* _WHAT TO DO_:
Count every line of the data that includes "agent". State only the number.

* _STORED DATA_:
──────────

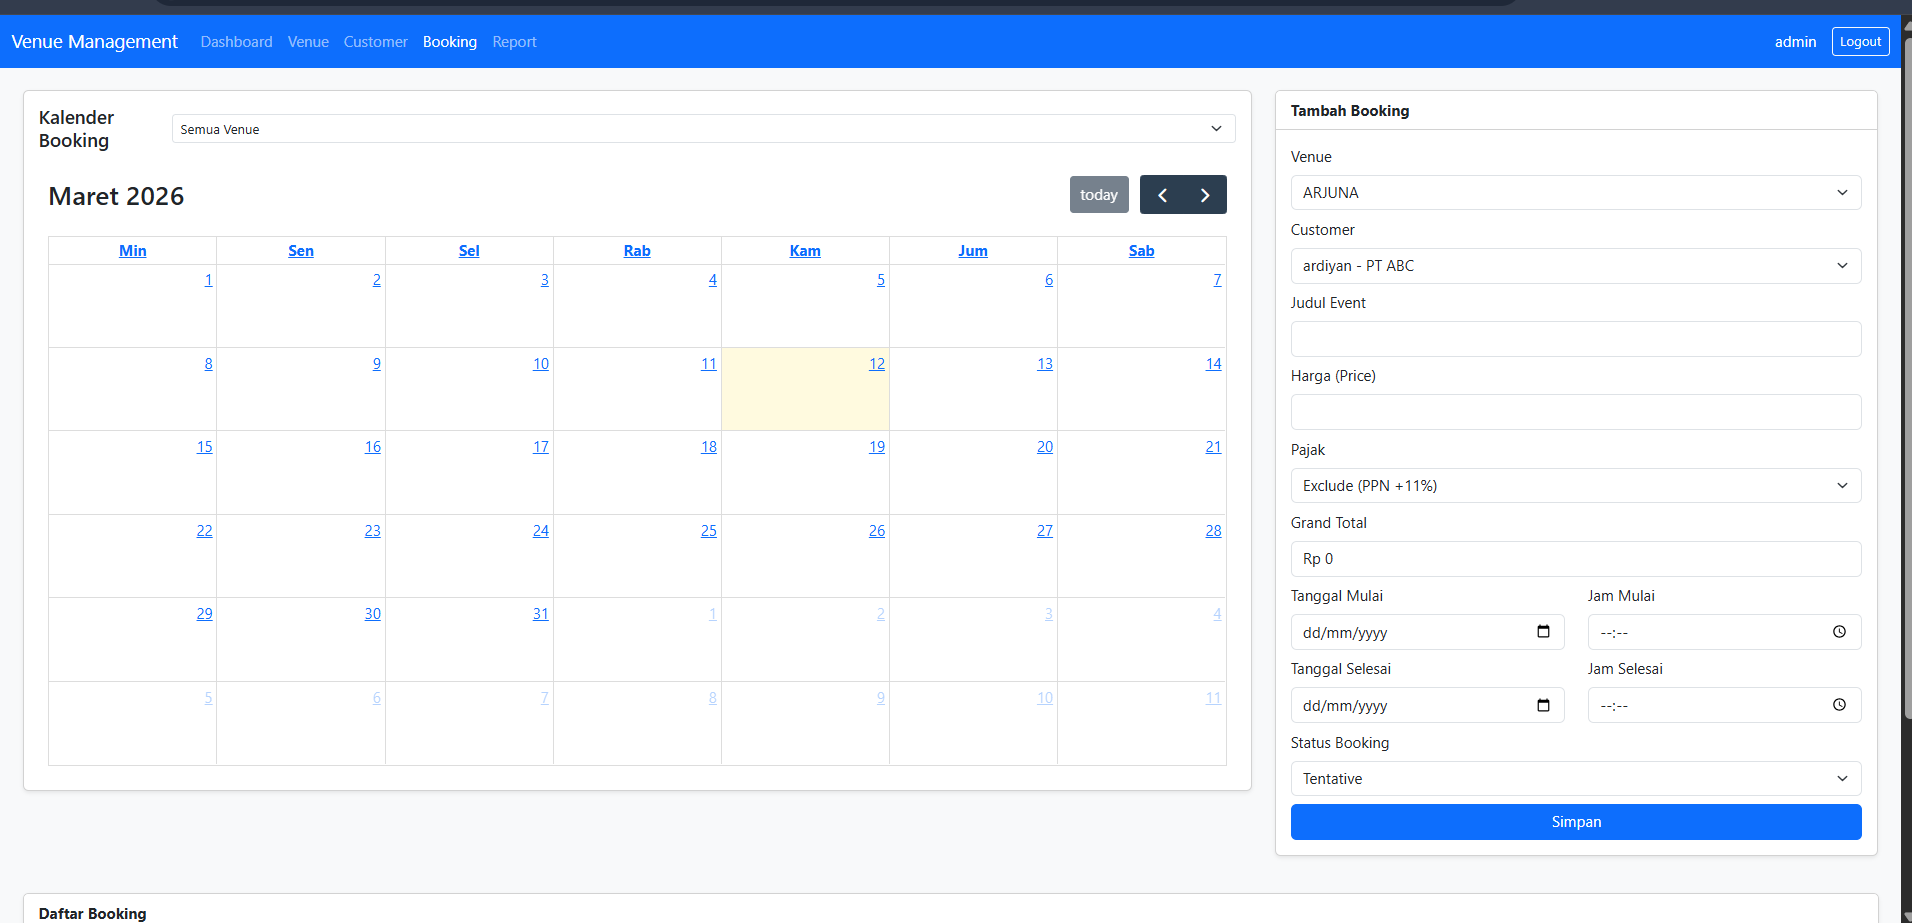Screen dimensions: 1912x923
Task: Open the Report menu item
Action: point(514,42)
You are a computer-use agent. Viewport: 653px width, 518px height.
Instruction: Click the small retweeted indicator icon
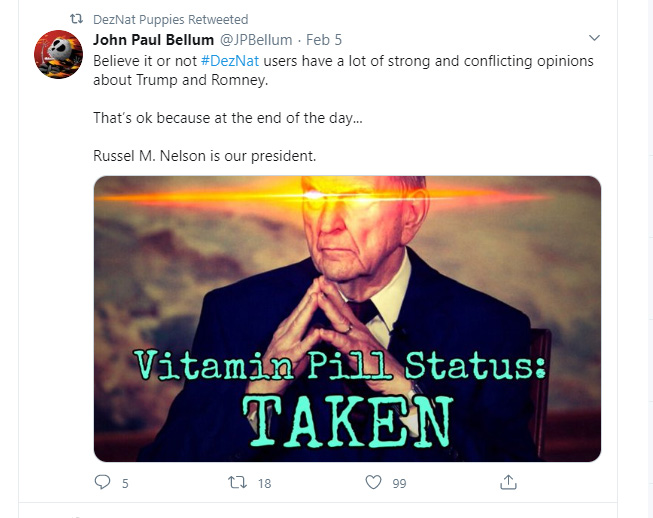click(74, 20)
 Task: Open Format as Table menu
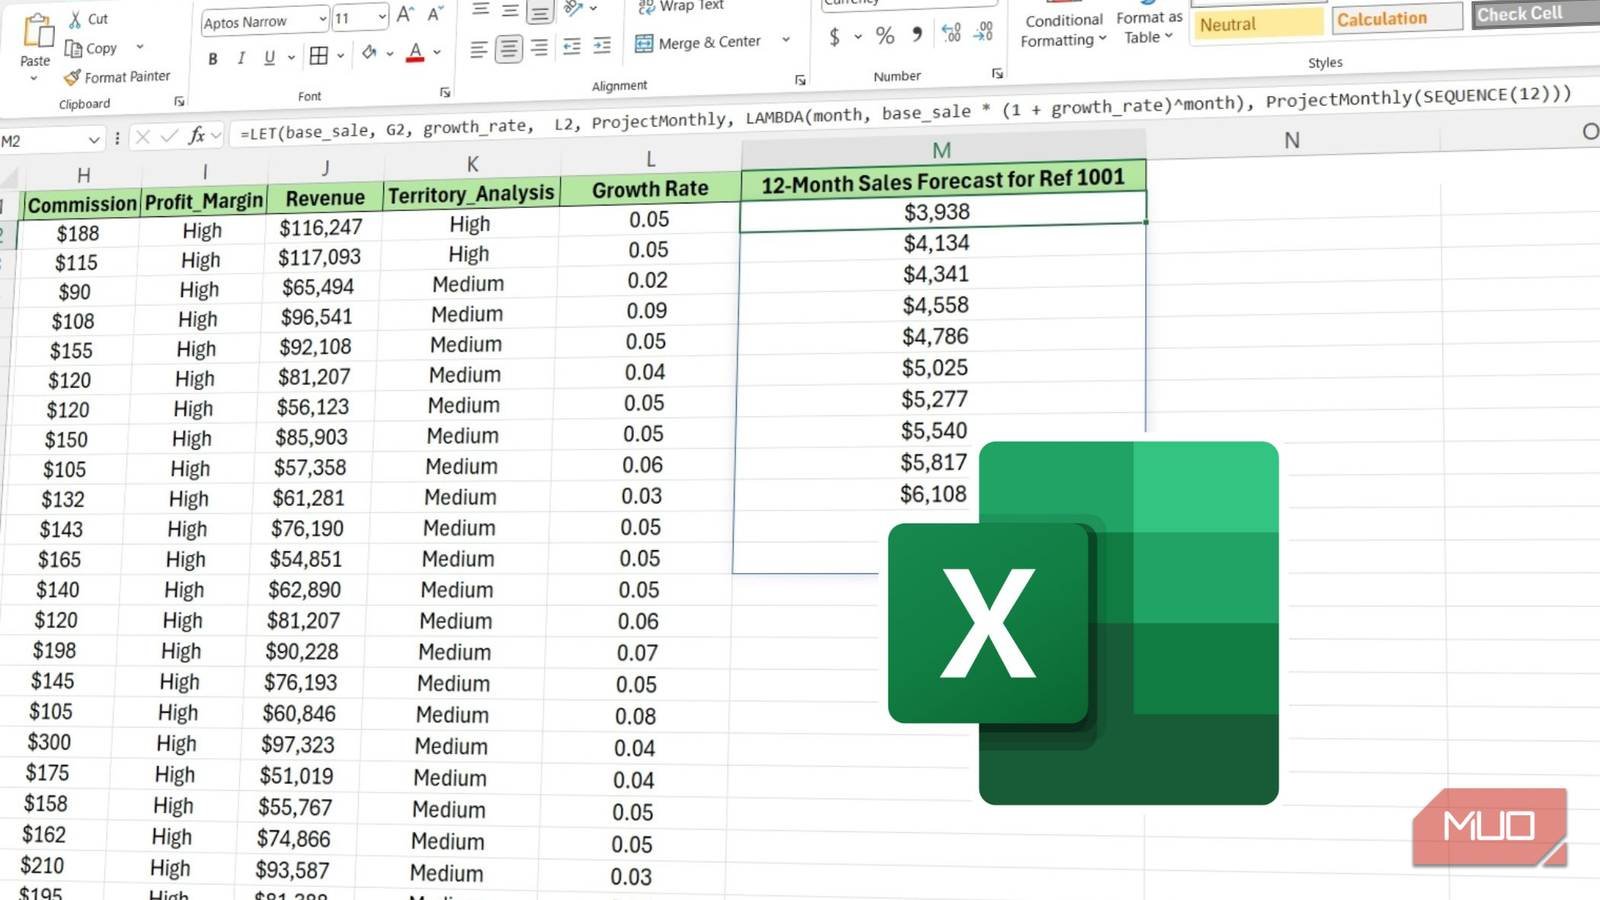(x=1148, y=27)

──────────

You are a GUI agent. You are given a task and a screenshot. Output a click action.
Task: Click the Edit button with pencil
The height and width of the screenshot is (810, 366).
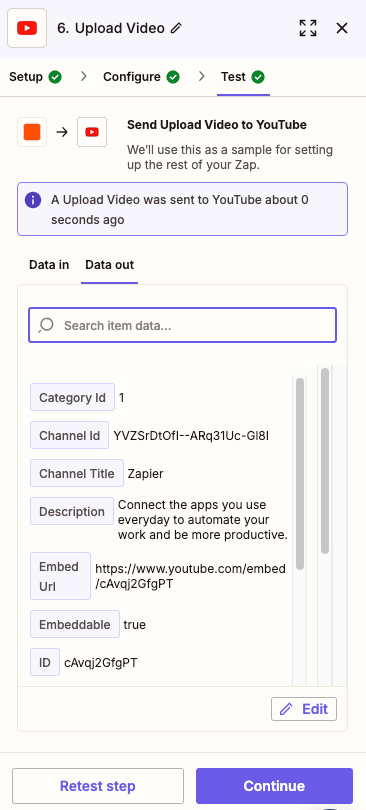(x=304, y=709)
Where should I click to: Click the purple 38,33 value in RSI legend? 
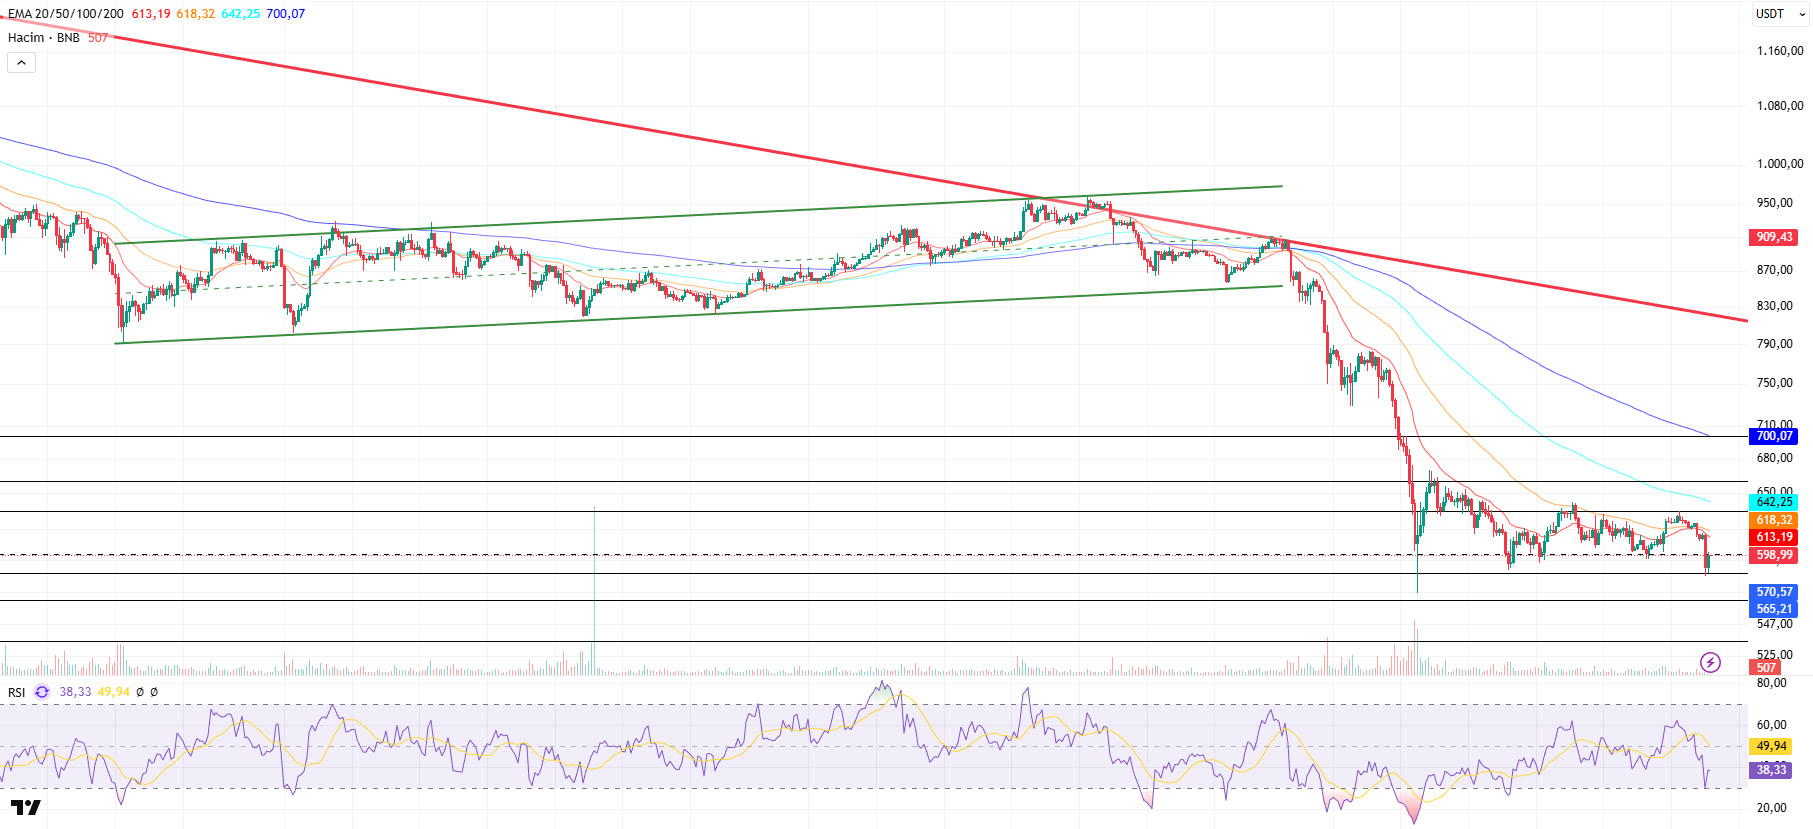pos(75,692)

──────────

* _REPLY_:
2